Che sia stata un’altra nottata di passione, del resto, lo testimoniano i video diffusi anche oggi da Giuseppe Sisti dell’associazione Via Petroni e dintorni: di nuovo scene di festa, con musica e balli. Ma Covatta fa buon viso a cattivo gioco: “Giustamente hanno cantato fino alle cinque di mattina. È una cosa meravigliosa vedere una piazza piena di persone felici. Anche se uno dorme male per le prime due ore, se ne fa una ragione ed è contento di questo”. Però, aggiunge l’artista, “quei ragazzi non devono soltanto cantare ed essere felici, cosa che fa molto felice anche me: devono cambiare testa“, afferma Covatta riferendosi alla necessità di affrontare a tutti i livelli, anche individualmente, i problemi ambientali e climatici. Ma l’uscita del comico fa sfiorare l’incidente diplomatico.

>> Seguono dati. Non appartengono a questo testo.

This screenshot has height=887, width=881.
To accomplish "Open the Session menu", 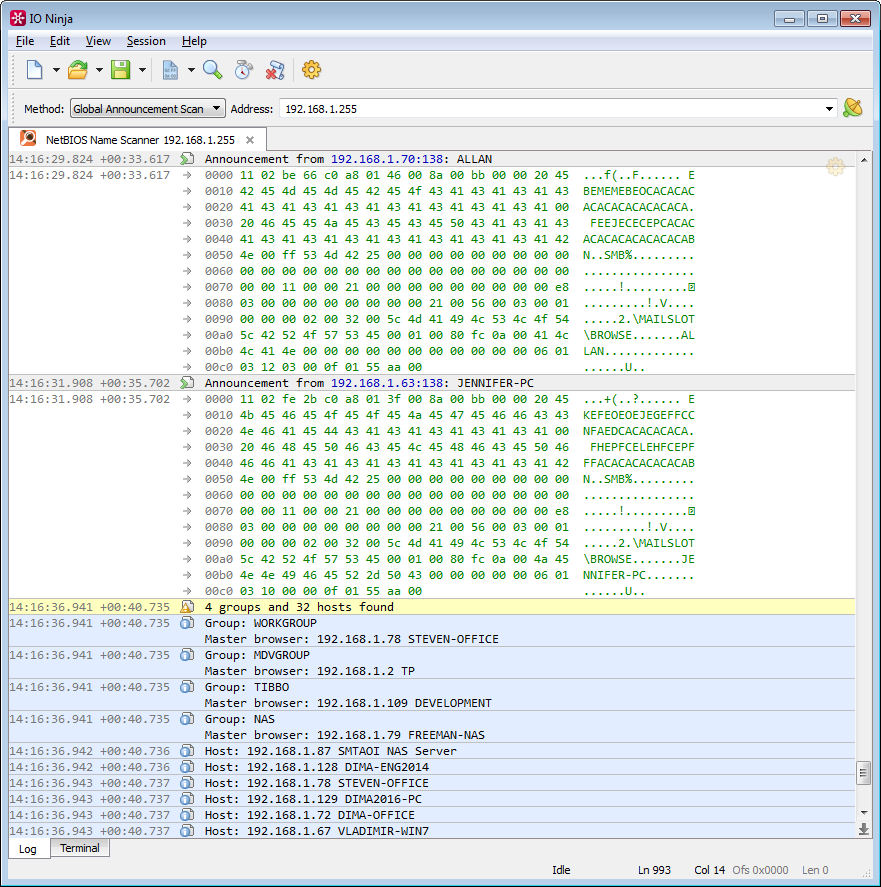I will click(x=146, y=41).
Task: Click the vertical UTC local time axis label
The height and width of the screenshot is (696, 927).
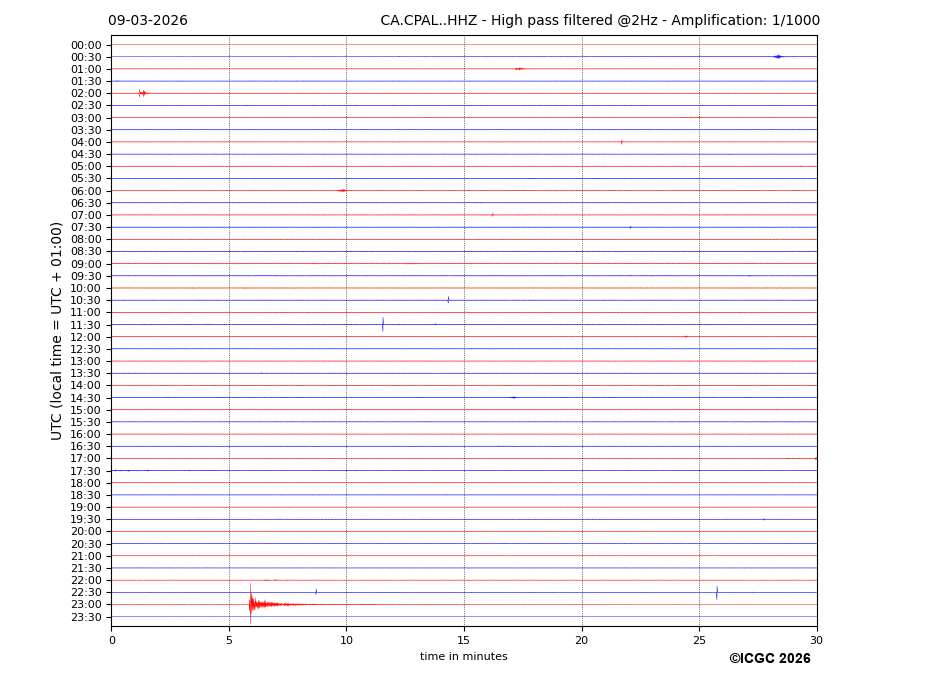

La coportavoce regionale dei Verdi, Silvia Zamboni, interviene infatti per ricordare che tra i candidati del Sole che ride c’è anche il portavoce di un’altra sigla in prima fila contro il caos notturno in zona universitaria, cioè Otello Ciavatti del Comitato piazza Verdi. “Quello che tu hai vissuto per una notte- sottolinea Zamboni rivolgendosi a Covatta- ormai lì è una regola e a questo bisognerà porre rimedio”.